= SOURCE =
-- Begin --

The Environmental Protection Agency (EPA) recently released United States power sector data, the Emissions and Generation Resource Integrated Database (eGRID), which includes demographic data within three miles of each US power plant for 2021. eGRID is recognized as valuable to those in federal, state, and local governments, nongovernmental organizations, academia, and companies seeking environmental information from the electric power sector in the US. This analysis focuses specifically on current data from the demographic groups of low-income and minority communities to determine the spatial correlation between locations of power plants emitting local air pollution and these communities.

Unlike greenhouse gases, air pollution—which is often heavier than air—sinks through the local atmosphere once emitted from a power plant, affecting pollutant concentrations and causing health impacts.[1] While air quality in the US has dramatically improved, it is notable that at a national level, air pollution is accountable for between 60,000 to 200,000 deaths annually,[2] with half of these deaths attributable to fossil fuel combustion.[3] There is ample historical research that indicates these effects are often greatest in low-income and minority communities,[4] but it is critical to explore the current dataset now with Inflation Reduction Act (IRA) incentives set to stimulate large-scale infrastructure growth for energy transition. As Bob Bullard, a scholar of urban planning and environmental policy and member of the White House environmental justice advisory council, noted recently, the US may have “a history and legacy of experimenting on black and brown communities.”[5] But in the IRA, the country now has the opportunity to manage investments with equity considerations.

 Mapping the Spatial Inequity

Nitrogen oxides (NOx) and sulfur dioxides (SO2) are the local air pollution emissions considered in this analysis. Of the three maps in Figure 1, the first gives an overview of power plant locations in the lower 48 US states, where the size of the circles represents the capacity (size) of the power plants, colored by fuel category, to include local air pollution emitters only.

The second map illustrates power plant locations mapped to different income groups as state percentiles, with large red dots representing low-income populations. The eGRID dataset classifies low-income as the percent of the population in households whose income is less than or equal to twice the federal poverty level (FPL).[6] The red color depicts the 99th percentile of people who live within three miles of a power plant emitting NOx and SO2, and have a maximum income of double the FPL. According to the Department of Health and Human Services (HHS) in January 2023, twice the FPL corresponds to an income of $29,160 for a household of one, which increases to $60,000 for a household of four across the 48 contiguous states.[7]

The third map illustrates power plant locations colored by minority groups as state percentiles, with large red dots representing power plants with predominantly minority communities nearby. The eGRID dataset classifies minority as the percent of individuals who list their racial status as a race other than white alone and/or list their ethnicity as Hispanic or Latino.[8] The red color in this case depicts communities where the 99th percentile of people, who live within three miles of a power plant emitting NOx and SO2, self-identify as a race other than white alone and/or list their ethnicity as Hispanic or Latino.

-- End --

= SUPPLIED ENTRIES =
-- Begin --

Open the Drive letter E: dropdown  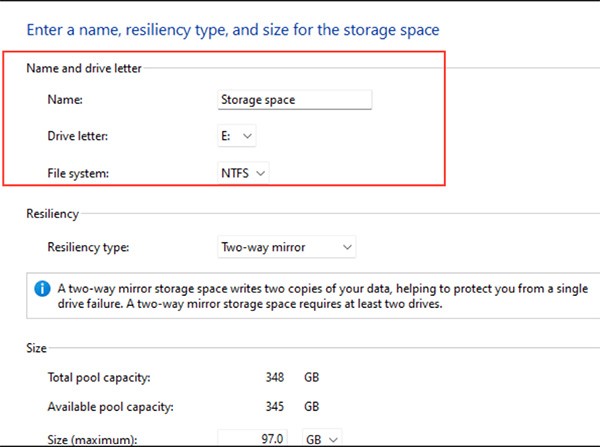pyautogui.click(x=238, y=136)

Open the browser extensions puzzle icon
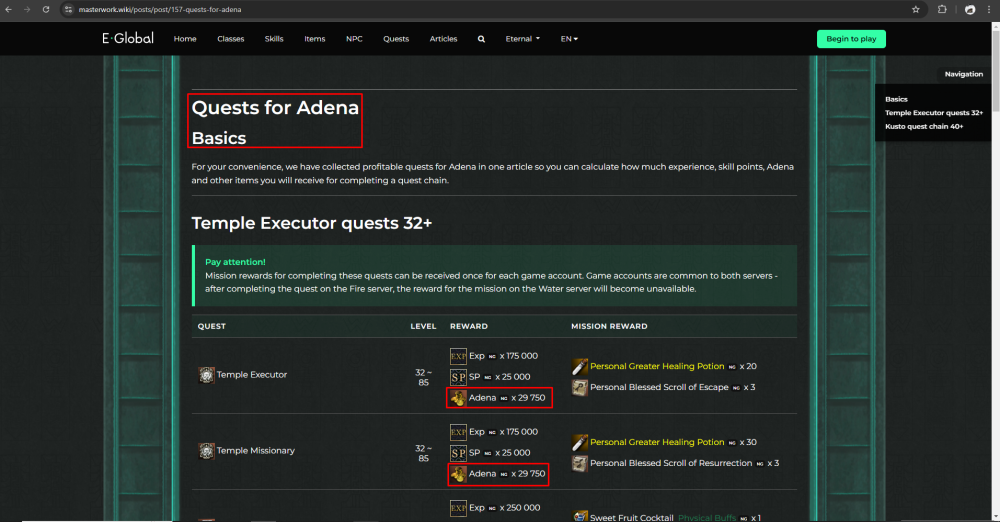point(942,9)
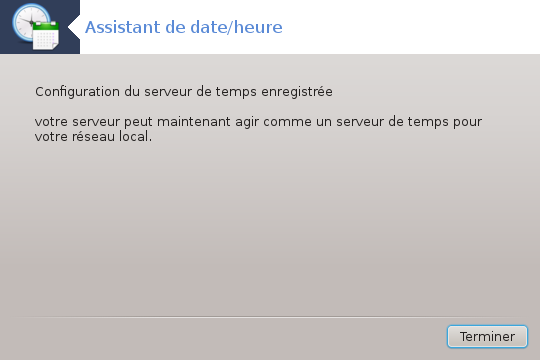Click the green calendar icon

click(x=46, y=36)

-- End --

= EXERCISE =
In the text on power plants and nearby communities, list every group that eGRID is described as valuable to. The records have no connection to the text.

= RESULT OF THIS EXERCISE =
- Federal governments
- State governments
- Local governments
- Nongovernmental organizations
- Academia
- Companies seeking environmental information from the electric power sector in the US